WhiteningBERT
Source code and data for paper WhiteningBERT: An Easy Unsupervised Sentence Embedding Approach.
Preparation
git clone https://github.com/Jun-jie-Huang/WhiteningBERT.git
pip install -r requirements.txt
cd examples/evaluation
Usage
Datasets
We use seven STS datasets, including STSBenchmark, SICK-Relatedness, STS12, STS13, STS14, STS15, STS16.

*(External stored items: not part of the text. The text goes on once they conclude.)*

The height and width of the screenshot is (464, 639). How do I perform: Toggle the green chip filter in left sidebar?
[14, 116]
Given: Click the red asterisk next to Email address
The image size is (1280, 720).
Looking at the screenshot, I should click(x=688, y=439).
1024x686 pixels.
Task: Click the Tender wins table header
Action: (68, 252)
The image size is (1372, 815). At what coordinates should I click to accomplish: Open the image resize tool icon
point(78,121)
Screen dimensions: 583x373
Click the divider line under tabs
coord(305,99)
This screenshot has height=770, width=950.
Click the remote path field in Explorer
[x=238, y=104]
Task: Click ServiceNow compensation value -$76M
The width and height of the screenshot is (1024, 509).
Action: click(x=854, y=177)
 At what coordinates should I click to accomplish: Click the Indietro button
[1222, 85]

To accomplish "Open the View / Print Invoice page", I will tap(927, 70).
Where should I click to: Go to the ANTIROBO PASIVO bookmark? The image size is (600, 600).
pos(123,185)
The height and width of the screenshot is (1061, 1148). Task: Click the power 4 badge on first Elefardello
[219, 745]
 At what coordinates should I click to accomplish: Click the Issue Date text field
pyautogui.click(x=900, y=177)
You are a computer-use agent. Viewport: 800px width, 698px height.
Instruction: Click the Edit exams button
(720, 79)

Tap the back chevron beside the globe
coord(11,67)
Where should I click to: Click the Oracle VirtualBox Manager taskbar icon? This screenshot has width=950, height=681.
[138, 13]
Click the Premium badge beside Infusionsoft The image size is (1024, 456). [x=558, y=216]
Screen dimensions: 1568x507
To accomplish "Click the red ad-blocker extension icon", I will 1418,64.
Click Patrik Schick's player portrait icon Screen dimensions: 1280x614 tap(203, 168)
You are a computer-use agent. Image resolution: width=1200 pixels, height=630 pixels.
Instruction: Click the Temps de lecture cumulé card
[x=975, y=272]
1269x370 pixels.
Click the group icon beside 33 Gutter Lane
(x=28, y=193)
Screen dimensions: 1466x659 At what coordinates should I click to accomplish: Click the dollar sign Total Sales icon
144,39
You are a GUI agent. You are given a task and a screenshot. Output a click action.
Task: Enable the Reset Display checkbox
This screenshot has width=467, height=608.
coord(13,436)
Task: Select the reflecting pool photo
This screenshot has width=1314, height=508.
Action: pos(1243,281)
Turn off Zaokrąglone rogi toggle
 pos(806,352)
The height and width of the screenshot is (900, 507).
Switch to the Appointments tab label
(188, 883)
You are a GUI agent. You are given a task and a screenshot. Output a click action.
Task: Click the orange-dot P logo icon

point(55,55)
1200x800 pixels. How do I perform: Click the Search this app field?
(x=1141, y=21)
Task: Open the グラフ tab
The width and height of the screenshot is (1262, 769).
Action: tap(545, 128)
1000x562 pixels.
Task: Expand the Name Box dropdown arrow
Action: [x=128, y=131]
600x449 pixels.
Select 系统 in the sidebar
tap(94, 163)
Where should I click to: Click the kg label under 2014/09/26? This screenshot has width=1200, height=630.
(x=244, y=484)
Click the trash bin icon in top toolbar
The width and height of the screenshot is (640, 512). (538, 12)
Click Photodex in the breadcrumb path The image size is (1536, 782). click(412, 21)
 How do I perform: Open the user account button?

The processed data can be found in ./examples/datasets/.
Run
- To run a quick demo:
python evaluation_stsbenchmark.py \
			--pooling aver \
			--layer_num 1,12 \
			--whitening \
			--encoder_name bert-base-cased
Specify --pooing with cls or aver to choose whether use the [CLS] token or averaging all tokens. Also specify --layer_num to combine layers, separated by a comma.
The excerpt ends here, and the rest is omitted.